New Bounds For Distributed Mean Estimation and Variance ReductionDownload PDF

Published: 12 Jan 2021, Last Modified: 05 May 2023ICLR 2021 PosterReaders: Everyone
Keywords: distributed machine learning, mean estimation, variance reduction, lattices
Abstract: We consider the problem of distributed mean estimation (DME), in which $n$ machines are each given a local $d$-dimensional vector $\mathbf x_v \in \mathbb R^d$, and must cooperate to estimate the mean of their inputs $\mathbf \mu = \frac 1n\sum_{v = 1}^n \mathbf x_v$, while minimizing total communication cost. DME is a fundamental construct in distributed machine learning, and there has been considerable work on variants of this problem, especially in the context of distributed variance reduction for stochastic gradients in parallel SGD. Previous work typically assumes an upper bound on the norm of the input vectors, and achieves an error bound in terms of this norm. However, in many real applications, the input vectors are concentrated around the correct output $\mathbf \mu$, but $\mathbf \mu$ itself has large norm. In such cases, previous output error bounds perform poorly. In this paper, we show that output error bounds need not depend on input norm. We provide a method of quantization which allows distributed mean estimation to be performed with solution quality dependent only on the distance between inputs, not on input norm, and show an analogous result for distributed variance reduction. The technique is based on a new connection with lattice theory. We also provide lower bounds showing that the communication to error trade-off of our algorithms is asymptotically optimal.

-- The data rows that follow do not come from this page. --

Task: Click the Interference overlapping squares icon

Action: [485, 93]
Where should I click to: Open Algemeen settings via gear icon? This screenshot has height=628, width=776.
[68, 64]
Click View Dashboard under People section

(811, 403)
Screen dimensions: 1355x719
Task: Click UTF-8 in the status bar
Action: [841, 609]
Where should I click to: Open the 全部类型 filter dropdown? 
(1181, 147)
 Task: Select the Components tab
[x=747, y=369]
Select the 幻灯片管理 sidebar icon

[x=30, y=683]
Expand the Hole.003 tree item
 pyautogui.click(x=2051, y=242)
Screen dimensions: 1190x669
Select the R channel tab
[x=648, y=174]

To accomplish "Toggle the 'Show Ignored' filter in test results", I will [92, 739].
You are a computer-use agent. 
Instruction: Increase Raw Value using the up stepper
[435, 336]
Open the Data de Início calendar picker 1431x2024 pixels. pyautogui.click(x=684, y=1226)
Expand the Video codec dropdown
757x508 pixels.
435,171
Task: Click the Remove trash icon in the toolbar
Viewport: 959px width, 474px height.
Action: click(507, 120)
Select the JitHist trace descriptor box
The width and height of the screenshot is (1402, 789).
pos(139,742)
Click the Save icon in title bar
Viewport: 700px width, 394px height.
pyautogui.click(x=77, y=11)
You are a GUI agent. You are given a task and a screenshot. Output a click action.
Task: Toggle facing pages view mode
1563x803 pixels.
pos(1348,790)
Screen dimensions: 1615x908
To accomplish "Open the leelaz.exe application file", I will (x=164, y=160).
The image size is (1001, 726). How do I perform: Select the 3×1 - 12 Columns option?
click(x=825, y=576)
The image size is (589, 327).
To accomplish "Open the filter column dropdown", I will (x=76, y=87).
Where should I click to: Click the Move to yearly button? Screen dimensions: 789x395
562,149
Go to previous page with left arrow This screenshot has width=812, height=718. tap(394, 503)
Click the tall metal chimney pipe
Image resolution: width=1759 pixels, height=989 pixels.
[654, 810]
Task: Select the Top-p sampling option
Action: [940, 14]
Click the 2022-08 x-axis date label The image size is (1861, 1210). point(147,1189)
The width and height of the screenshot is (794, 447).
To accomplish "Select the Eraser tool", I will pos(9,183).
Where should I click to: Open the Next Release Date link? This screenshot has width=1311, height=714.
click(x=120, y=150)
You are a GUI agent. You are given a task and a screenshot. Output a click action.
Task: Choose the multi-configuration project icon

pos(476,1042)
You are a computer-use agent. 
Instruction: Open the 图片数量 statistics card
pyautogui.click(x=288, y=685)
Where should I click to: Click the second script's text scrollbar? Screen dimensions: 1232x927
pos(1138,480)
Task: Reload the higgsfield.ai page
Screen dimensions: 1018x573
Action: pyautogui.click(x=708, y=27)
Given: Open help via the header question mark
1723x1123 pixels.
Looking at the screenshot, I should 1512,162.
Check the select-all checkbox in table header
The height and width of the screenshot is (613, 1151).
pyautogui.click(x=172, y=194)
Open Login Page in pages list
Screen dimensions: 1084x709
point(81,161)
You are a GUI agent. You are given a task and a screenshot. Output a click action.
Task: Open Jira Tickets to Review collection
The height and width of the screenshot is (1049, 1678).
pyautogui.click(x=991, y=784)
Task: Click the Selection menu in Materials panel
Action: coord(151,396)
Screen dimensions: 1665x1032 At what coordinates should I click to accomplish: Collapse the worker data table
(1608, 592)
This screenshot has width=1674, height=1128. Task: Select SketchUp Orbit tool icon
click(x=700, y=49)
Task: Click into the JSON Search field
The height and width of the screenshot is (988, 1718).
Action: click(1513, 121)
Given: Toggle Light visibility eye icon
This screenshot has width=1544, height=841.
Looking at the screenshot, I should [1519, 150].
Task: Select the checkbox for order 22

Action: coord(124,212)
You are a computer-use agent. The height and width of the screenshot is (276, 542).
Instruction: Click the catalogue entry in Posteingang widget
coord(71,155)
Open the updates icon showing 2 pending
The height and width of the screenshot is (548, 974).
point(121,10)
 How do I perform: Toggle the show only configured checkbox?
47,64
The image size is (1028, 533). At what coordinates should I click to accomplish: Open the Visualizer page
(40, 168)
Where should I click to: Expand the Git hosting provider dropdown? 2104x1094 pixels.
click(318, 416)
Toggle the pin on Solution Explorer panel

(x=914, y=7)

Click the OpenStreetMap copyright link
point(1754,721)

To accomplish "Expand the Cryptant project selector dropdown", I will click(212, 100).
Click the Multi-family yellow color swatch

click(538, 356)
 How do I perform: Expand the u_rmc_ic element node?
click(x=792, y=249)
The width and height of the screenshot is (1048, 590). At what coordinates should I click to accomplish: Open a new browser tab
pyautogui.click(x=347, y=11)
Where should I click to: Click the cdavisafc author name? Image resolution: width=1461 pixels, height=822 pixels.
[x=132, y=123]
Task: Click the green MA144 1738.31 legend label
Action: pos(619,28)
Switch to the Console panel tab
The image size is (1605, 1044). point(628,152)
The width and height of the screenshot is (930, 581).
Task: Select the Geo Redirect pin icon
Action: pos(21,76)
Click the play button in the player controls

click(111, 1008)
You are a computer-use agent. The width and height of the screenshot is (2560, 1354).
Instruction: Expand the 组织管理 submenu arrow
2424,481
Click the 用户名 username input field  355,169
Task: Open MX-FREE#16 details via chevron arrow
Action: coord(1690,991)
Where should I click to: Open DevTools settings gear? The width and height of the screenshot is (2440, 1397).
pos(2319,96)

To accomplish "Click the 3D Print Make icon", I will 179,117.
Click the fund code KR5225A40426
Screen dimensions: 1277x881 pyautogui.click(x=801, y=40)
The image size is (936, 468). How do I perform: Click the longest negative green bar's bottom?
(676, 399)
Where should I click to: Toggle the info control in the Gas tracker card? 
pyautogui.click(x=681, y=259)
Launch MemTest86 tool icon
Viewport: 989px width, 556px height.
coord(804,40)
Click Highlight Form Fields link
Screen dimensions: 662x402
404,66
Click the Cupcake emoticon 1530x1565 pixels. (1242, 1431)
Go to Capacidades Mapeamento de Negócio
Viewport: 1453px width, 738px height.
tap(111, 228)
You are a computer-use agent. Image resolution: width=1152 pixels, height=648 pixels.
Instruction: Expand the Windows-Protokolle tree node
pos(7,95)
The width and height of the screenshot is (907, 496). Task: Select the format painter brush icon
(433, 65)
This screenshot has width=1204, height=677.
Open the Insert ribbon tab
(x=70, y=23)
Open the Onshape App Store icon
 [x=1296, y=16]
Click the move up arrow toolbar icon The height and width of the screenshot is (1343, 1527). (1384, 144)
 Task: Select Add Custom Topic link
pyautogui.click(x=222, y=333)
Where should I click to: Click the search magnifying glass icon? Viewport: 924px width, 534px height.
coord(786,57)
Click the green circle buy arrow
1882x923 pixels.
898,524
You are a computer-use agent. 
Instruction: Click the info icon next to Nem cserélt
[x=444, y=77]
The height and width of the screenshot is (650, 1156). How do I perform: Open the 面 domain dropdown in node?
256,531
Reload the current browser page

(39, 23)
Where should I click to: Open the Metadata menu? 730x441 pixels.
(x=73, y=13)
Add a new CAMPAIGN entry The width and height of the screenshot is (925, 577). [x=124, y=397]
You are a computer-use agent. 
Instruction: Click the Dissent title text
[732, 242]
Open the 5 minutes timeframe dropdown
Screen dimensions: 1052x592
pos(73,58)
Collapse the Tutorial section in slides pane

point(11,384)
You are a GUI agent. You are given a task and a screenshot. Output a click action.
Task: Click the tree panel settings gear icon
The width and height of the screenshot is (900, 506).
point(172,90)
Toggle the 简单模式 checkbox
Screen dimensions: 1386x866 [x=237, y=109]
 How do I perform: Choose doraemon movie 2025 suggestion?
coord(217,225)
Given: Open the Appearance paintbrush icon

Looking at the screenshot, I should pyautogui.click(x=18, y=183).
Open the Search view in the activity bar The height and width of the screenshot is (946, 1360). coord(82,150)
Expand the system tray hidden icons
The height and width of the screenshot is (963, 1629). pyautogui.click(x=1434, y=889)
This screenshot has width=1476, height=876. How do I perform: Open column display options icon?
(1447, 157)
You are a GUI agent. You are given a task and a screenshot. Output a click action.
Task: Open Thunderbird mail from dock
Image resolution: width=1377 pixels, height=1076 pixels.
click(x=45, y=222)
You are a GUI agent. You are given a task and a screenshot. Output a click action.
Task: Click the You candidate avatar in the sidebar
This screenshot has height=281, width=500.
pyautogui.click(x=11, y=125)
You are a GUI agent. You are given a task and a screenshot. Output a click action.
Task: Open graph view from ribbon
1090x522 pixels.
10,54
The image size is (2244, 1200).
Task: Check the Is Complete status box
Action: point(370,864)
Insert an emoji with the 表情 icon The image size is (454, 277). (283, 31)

As the lattices achieving optimal bounds under $\ell_2$-norm can be computationally impractical, we also present an extension which leverages easy-to-use cubic lattices, and is loose only up to a logarithmic factor in $d$. We show experimentally that our method yields practical improvements for common applications, relative to prior approaches.
One-sentence Summary: We provide optimal algorithms and lower bounds for distributed mean estimation and variance reduction via a new connection to lattice theory, and show that this technique can be used to improve upon current approaches in practice.